(Data excerpts)
---+---

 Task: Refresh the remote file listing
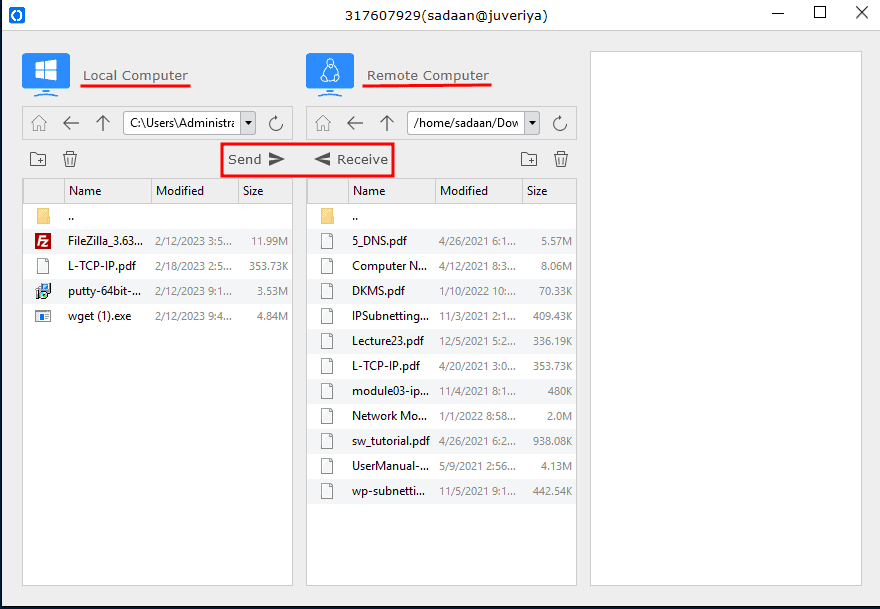[x=559, y=123]
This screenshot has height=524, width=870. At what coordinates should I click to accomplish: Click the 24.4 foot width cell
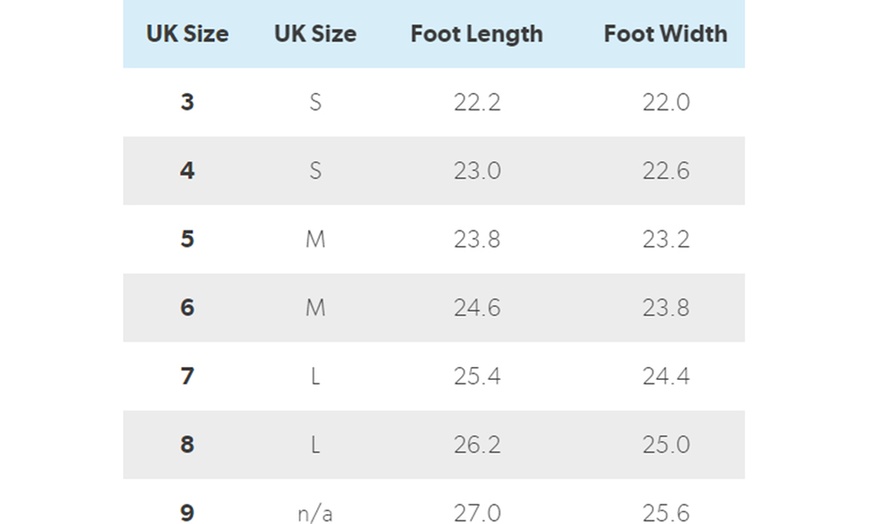(x=666, y=376)
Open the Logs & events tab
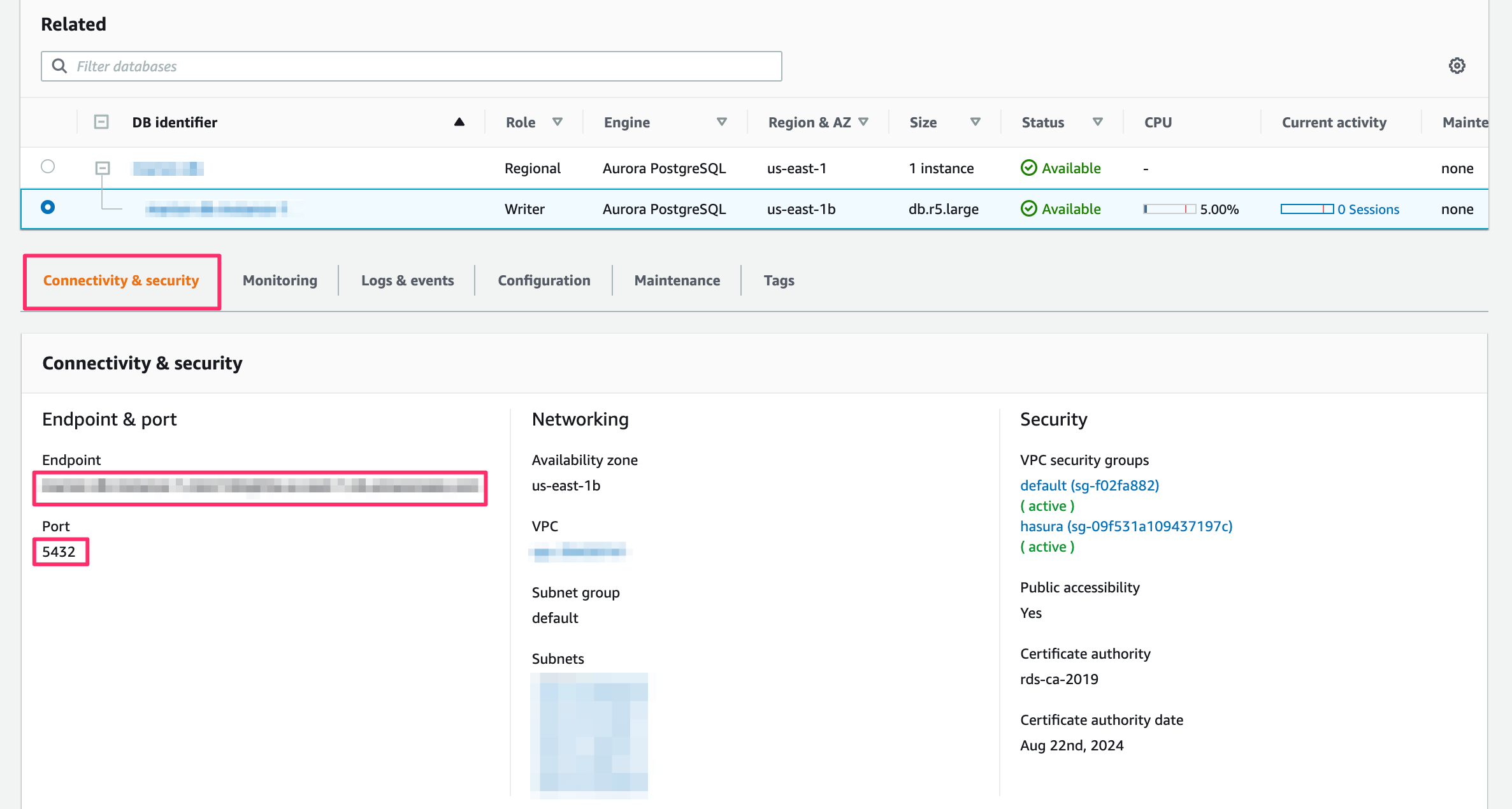Viewport: 1512px width, 809px height. (x=408, y=280)
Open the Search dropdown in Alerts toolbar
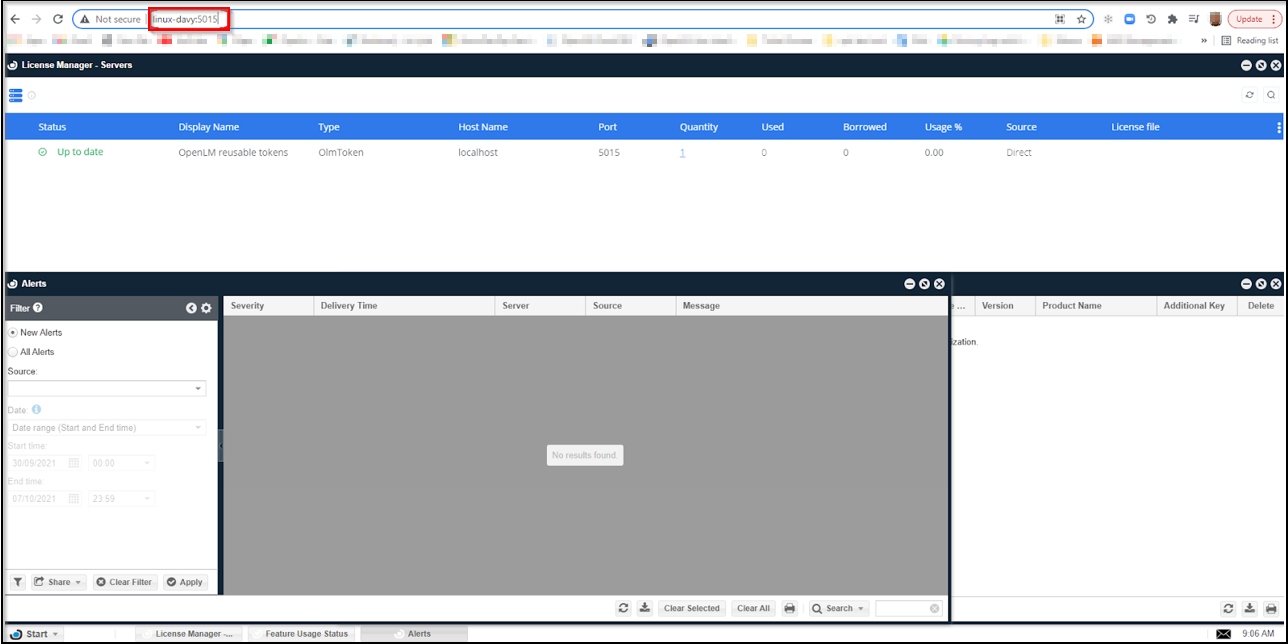 point(838,608)
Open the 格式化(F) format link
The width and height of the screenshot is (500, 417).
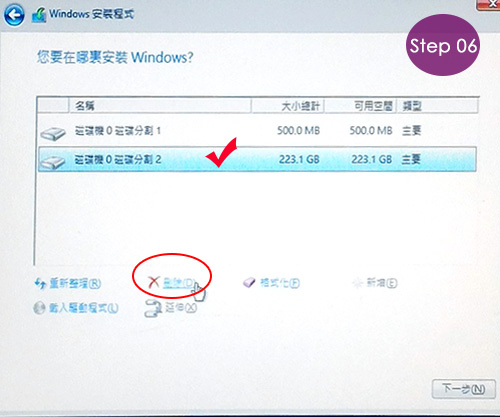click(x=280, y=283)
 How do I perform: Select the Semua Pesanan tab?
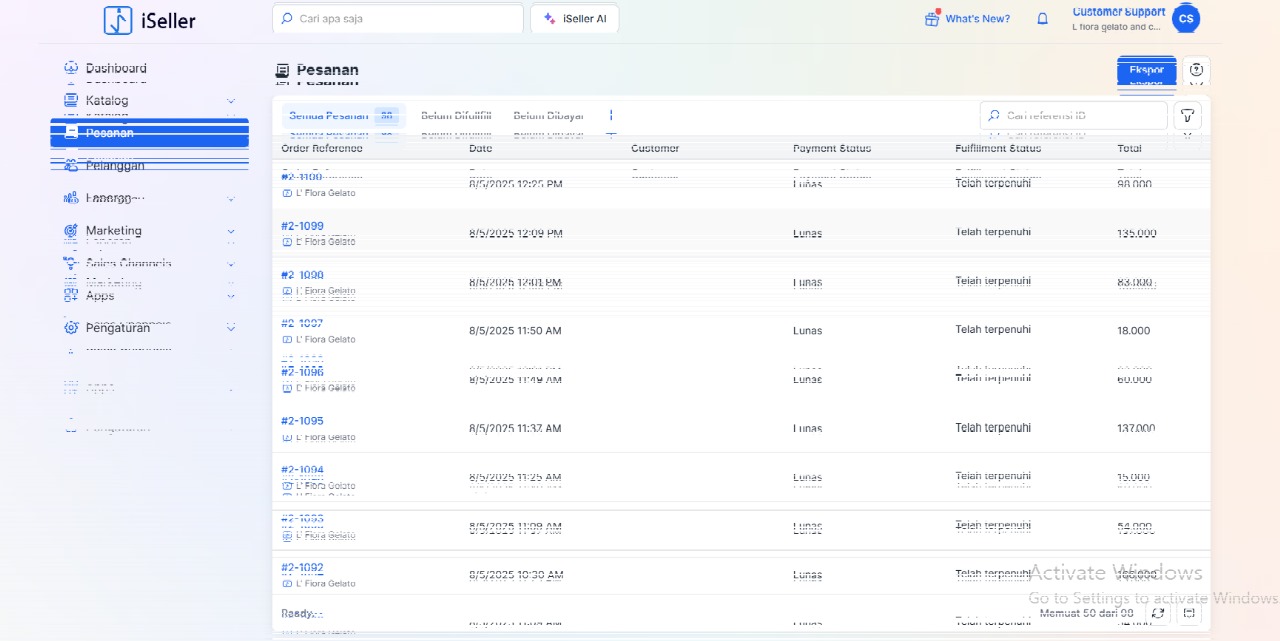pyautogui.click(x=329, y=116)
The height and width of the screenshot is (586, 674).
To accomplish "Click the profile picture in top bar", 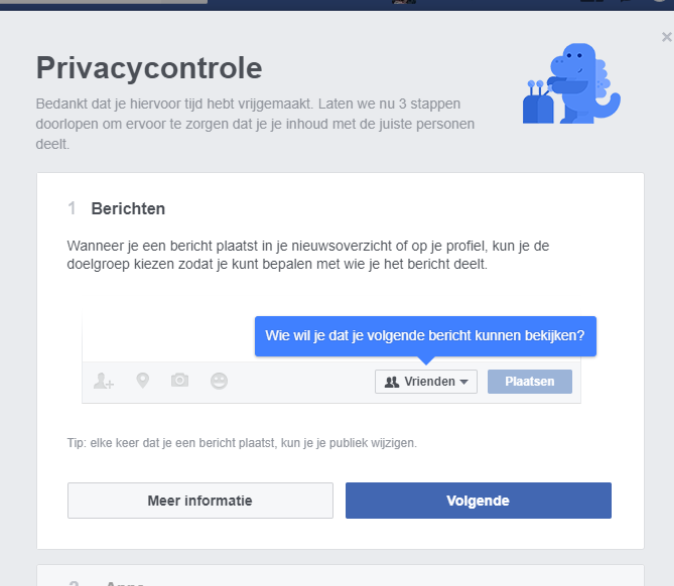I will pyautogui.click(x=404, y=3).
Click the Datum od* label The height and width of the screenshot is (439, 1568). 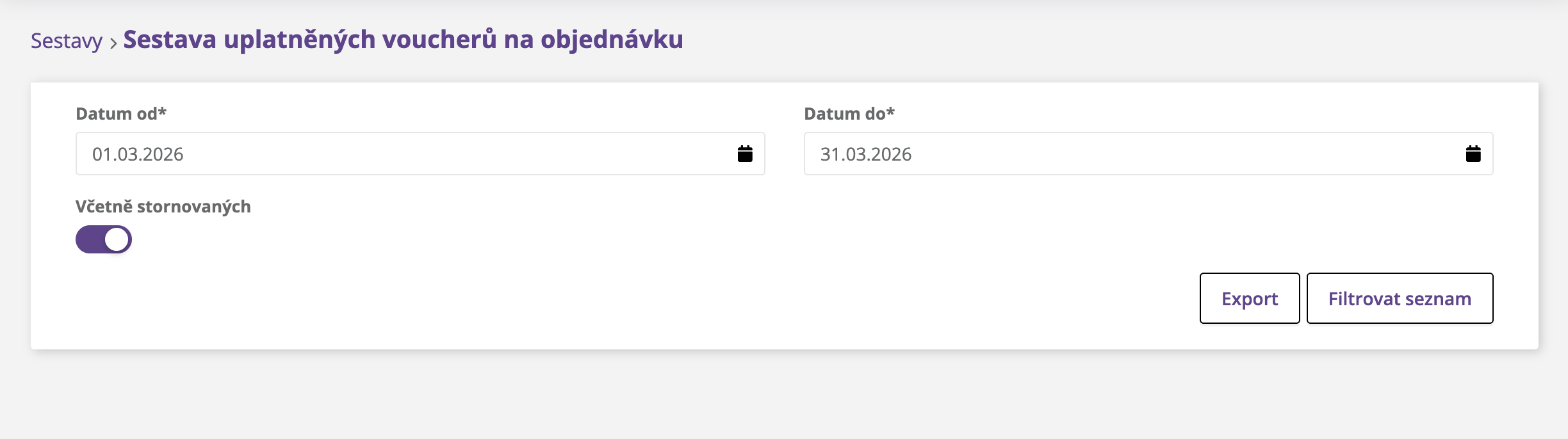pyautogui.click(x=117, y=114)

---+---

Work order:
Repeat only the lines between the top of the entries above and the line containing "Open the 格式化(F) format link", both ends included, without the pictures.

Task solution:
 Task: Refresh the remote file listing
[x=559, y=123]
This screenshot has height=524, width=870. At what coordinates should I click to accomplish: Click the 24.4 foot width cell
(x=666, y=376)
Open the Logs & events tab
Viewport: 1512px width, 809px height. (x=408, y=280)
Open the Search dropdown in Alerts toolbar
 point(838,608)
Open the 格式化(F) format link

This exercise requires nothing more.